Why Do Facebook Hoaxes Often Ask You To Copy, Paste, And Modify, Rather Than To Share?

Over the past few weeks several people have asked me why some Facebook scams and hoaxes – fake news, spurious offers, etc. – specifically tell people not to re-share them, but rather, to copy and paste their contents into new posts, sometimes with a request to add personal comments to the new posts:

I believe that there are at least four reasons for this:

1. Hoaxers want to avoid re-shares, as re-shares let a hoax get killed much easier than do technically-independent posts

If you share someone else’s hoax post and then the original poster deletes his or her post, your share disappears as well. Since hoaxes are prone to being deleted – either by the poster when he or she realizes that the post is a hoax, or by Facebook itself – sharing by copy and paste dramatically reduces the risk to the person behind the hoax that the hoax will be quickly killed off.  Remember: A hoax that goes viral with 1 million shares can still be killed with the removal of a single post, but, a hoax shared with 1 million technically-independent posts needs to be deleted a million times in order to die.

2. Copying and pasting makes it harder for Facebook to remove the hoax – especially if personal comments are added

In addition to the matter discussed above in point #1, copying, pasting, and modifying posts – either by incomplete copying, or by adding to, removing from, or editing the posts – make it more difficult for Facebook to associate the new posts with the original hoax. The social media platform’s algorithms that look for specific posts stand a greater chance of missing a copy and paste version than they would an original post that is shared in identical form to the original.

3. Re-shares may be hidden by privacy settings, while new posts are likely to be seen by a much broader audience.

When you re-share a post from someone else, your share is subject to the original post’s privacy settings as well as yours. If the original post was configured, for example, to be visible to only the original poster’s friends, then only people who are friends of the original poster, and who also have permission to see your post (based on your privacy settings) will be able to see the post in your feed.

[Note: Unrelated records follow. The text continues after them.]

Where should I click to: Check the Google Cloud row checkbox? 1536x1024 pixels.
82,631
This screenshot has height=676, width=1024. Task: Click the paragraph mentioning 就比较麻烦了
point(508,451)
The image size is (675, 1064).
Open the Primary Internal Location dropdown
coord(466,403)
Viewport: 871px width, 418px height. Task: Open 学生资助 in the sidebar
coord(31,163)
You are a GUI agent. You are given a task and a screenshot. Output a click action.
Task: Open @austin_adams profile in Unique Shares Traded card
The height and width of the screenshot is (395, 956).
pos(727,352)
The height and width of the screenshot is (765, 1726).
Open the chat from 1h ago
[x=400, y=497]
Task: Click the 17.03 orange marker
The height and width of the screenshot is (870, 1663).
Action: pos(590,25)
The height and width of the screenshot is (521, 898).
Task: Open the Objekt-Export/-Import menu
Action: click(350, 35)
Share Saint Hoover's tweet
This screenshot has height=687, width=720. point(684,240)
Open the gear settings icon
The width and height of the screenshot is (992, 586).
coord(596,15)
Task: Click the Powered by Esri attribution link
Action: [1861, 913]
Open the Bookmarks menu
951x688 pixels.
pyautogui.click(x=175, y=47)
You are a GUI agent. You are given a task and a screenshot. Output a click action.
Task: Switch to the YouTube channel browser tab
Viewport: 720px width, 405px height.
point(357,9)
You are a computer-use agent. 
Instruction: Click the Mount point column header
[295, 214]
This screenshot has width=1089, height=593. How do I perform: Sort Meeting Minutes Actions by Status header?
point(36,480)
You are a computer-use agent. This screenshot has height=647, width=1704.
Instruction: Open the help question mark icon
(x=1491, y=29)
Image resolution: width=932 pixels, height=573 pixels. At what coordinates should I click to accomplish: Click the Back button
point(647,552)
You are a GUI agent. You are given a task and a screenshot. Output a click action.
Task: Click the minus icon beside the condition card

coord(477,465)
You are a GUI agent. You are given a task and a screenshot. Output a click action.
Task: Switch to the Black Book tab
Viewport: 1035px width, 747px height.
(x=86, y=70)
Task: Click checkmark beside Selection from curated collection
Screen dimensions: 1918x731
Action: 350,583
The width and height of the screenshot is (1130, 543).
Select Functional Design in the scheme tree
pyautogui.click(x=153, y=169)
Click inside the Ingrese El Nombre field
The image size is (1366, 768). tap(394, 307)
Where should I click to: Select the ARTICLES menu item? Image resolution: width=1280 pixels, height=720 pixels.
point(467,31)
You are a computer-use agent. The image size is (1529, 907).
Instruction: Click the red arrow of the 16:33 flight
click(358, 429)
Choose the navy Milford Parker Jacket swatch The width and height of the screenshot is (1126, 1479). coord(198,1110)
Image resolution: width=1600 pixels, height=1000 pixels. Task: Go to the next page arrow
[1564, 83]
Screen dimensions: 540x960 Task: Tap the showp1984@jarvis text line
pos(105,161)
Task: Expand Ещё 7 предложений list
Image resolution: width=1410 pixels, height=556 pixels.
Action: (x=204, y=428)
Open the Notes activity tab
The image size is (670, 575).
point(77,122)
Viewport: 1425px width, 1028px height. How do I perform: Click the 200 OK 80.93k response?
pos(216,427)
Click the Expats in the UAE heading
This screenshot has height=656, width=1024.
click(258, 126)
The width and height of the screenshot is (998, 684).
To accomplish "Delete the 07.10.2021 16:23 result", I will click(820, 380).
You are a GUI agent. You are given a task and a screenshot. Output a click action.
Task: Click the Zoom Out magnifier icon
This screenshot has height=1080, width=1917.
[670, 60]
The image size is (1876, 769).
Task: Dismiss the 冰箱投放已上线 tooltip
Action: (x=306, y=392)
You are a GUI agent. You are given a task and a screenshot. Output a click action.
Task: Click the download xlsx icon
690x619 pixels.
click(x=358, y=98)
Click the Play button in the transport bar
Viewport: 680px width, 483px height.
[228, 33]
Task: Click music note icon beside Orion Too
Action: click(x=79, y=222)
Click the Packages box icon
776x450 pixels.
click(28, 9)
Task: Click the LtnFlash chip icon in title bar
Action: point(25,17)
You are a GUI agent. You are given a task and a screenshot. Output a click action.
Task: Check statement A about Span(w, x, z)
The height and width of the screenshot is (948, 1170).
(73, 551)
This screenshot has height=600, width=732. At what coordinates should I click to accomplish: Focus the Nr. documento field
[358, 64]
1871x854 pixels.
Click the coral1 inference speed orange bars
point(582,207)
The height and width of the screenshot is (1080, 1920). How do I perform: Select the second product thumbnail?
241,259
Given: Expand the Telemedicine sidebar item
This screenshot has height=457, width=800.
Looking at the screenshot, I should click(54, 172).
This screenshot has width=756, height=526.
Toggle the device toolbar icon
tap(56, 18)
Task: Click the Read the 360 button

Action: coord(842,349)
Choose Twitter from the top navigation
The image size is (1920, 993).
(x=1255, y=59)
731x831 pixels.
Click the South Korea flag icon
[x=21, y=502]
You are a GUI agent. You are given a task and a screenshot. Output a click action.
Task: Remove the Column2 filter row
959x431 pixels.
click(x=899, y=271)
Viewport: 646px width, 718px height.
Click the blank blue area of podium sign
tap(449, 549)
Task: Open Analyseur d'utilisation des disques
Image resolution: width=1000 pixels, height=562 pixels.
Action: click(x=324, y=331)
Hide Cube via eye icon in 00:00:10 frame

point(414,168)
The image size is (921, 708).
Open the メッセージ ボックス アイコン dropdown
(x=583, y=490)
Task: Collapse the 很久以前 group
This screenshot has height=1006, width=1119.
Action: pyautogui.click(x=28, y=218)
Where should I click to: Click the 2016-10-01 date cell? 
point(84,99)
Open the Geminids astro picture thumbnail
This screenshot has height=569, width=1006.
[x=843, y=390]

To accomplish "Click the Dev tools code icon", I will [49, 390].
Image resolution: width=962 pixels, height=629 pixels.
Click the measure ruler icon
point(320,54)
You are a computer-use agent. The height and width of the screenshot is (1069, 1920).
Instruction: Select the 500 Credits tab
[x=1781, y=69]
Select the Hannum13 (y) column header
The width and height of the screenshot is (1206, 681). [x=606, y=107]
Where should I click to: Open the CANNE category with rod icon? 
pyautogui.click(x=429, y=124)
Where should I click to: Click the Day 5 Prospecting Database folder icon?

With the exception of fully public posts, reshares can have much smaller potential audiences than do new posts; hoaxers, of course, want the largest possible audience, not an audience limited by combined privacy settings.

4. Copy and paste sharing of a hoax post makes detecting the original source of the hoax more complicated

With numerous slightly different versions of a hoax circulating in independent, technically-unconnected posts, it is much more difficult to determine from where the hoax originated than if many people share the post from the original poster. Hoaxers often do not wish to be known as the originators of their hoaxes; if people utilize copying and pasting, rather than re-sharing, they help to preserve the hoaxers’ anonymity.

This article originally appeared in Inc.